[start of DOCUMENT SEGMENT]

The Third Sunday in Lent
1 Corinthians 10:1-13, Luke 13:1-9
St. Mary’s Episcopal Church
The Rev’d Charles Everson
March 24, 2019
The audio recording of this sermon can be found here.
When I first sat down with these lessons, I wasn’t all that inspired by Paul’s fear-provoking message to the Corinthians, nor was I thrilled about the idea of unpacking Jesus’s statement “unless you repent, you will all perish just as they did.” I have a feeling that many Episcopal parishes will hear sermons about Moses and the burning bush today. But we are in the season of Lent, so we may as well suffer through some of this difficult biblical material together.
It’s no surprise that this epistle lesson from 1 Corinthians is used during Lent. In the early church, Lent was a time of preparation for those desiring to be baptized, and the scholars who compiled the new lectionary have brought back in the baptismal focus in the lessons used during Lent. In this passage, Paul spoke to the church at Corinth, a church with all sorts of division and strife going on. Some of its members were falling back into paganism, the church was at risk of splitting into three groups loyal to three different leaders, and bad moral decisions among the members were causing big problems. In other words, the church at Corinth was a hot mess. As they were Jewish Christians, Paul starts with a story about their Jewish ancestors. He told them that despite being “baptized into Moses” – despite being passing through the sea and under the cloud, despite eating the spiritual food and drink that God provided them, they were still struck down in the wilderness. These Jewish Christians viewed this “baptism into Moses” – their Jewish ancestry – as a birthright. A privilege. “Since God brought us out of the desert, he should provide for us,” they thought. And yet, God wasn’t pleased with them, and they were struck down.
Paul then gives the Corinthians a list of things not to do lest they get struck down like their ancestors did. Don’t indulge in sexual immorality, don’t put Christ to the test, don’t complain. Don’t worship idols like your ancestors did. For if you do, you’ll share in a similar fate as they did. The key to all of this is in verse twelve: “If you think you’re standing, watch out that you do not fall.”
Some of our brothers and sisters in Christ in other denominations, and maybe even some of you believe in that the Bible teaches a doctrine called “eternal security,” or “once saved, always saved.” The idea is that since there is nothing a sinner can do to earn salvation, there is nothing a saved person can do to lose it. The moment a person “accepts Jesus,” they claim, her salvation is secured, and she faces no risk of ever losing it. Back in my Southern Baptist days, I remember thinking at times, “I’m saved. Nothing I do can separate me from the love of God in Jesus Christ. It’s all about grace, not about works.” These are all true statements, but back in those days, I had a tendency to take them to their logical conclusion and view my own salvation as a birthright. A privilege. Because I was “saved,” I felt immune to bad things happening to me as God would protect me. I suppose I felt spiritually invincible.

[end of DOCUMENT SEGMENT]
[start of EXTRACTED INFORMATION]

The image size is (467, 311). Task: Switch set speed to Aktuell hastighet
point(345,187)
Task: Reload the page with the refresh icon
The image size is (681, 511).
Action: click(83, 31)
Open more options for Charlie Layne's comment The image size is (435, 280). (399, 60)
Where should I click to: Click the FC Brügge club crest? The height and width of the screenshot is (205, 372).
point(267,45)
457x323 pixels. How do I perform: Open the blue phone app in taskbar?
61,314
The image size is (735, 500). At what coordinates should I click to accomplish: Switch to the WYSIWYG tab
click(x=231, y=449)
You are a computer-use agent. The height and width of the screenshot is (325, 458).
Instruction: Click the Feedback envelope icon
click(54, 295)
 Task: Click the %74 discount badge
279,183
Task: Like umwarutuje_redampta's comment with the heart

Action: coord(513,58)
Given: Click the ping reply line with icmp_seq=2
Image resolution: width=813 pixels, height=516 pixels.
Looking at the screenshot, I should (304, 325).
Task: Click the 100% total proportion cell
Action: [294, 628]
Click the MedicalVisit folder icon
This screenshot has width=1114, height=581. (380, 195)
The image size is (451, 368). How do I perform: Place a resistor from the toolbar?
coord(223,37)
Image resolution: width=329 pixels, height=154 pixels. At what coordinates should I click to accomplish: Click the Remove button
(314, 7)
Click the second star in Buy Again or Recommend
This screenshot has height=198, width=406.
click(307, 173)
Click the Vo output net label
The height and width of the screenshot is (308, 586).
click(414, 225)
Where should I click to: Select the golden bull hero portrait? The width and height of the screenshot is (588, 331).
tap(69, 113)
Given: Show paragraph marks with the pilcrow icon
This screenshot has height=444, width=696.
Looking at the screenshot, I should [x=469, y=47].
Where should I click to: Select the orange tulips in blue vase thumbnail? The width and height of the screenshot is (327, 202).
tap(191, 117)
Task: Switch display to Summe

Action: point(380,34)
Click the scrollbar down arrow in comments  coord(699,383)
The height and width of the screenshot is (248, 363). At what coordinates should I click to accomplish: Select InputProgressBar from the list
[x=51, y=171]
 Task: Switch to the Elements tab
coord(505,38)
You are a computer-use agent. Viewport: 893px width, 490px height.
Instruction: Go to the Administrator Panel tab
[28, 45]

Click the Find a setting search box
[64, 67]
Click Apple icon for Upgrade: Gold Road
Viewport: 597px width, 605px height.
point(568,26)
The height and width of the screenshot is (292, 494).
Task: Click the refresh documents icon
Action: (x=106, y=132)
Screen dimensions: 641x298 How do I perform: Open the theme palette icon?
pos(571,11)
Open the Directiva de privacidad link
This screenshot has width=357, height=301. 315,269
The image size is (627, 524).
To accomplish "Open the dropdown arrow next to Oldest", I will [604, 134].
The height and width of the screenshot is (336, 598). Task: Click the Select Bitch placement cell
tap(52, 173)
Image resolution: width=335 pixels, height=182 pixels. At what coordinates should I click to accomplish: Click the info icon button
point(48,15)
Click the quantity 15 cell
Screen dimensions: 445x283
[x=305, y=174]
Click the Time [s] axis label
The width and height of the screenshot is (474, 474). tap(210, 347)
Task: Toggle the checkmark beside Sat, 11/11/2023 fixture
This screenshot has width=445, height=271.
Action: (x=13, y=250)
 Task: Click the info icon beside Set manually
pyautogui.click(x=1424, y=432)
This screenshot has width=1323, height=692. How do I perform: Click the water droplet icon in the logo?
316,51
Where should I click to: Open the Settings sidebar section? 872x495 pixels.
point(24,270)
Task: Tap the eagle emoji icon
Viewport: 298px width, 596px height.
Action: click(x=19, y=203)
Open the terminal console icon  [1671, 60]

[end of EXTRACTED INFORMATION]

TASK SET
(1) According to the sermon, what was the church at Corinth at risk of splitting into?
(2) Please output, word for word, the lines of the listing from the line containing "Click the MedicalVisit folder icon" through the line containing "Action: (x=106, y=132)", both included.

WRITTEN RESPONSES
(1) Three groups loyal to three different leaders.

(2)
Click the MedicalVisit folder icon
This screenshot has width=1114, height=581. (380, 195)
The image size is (451, 368). How do I perform: Place a resistor from the toolbar?
coord(223,37)
Image resolution: width=329 pixels, height=154 pixels. At what coordinates should I click to accomplish: Click the Remove button
(314, 7)
Click the second star in Buy Again or Recommend
This screenshot has height=198, width=406.
click(307, 173)
Click the Vo output net label
The height and width of the screenshot is (308, 586).
click(414, 225)
Where should I click to: Select the golden bull hero portrait? The width and height of the screenshot is (588, 331).
tap(69, 113)
Given: Show paragraph marks with the pilcrow icon
This screenshot has height=444, width=696.
Looking at the screenshot, I should [x=469, y=47].
Where should I click to: Select the orange tulips in blue vase thumbnail? The width and height of the screenshot is (327, 202).
tap(191, 117)
Task: Switch display to Summe

Action: point(380,34)
Click the scrollbar down arrow in comments  coord(699,383)
The height and width of the screenshot is (248, 363). At what coordinates should I click to accomplish: Select InputProgressBar from the list
[x=51, y=171]
 Task: Switch to the Elements tab
coord(505,38)
You are a computer-use agent. Viewport: 893px width, 490px height.
Instruction: Go to the Administrator Panel tab
[28, 45]

Click the Find a setting search box
[64, 67]
Click Apple icon for Upgrade: Gold Road
Viewport: 597px width, 605px height.
point(568,26)
The height and width of the screenshot is (292, 494).
Task: Click the refresh documents icon
Action: (x=106, y=132)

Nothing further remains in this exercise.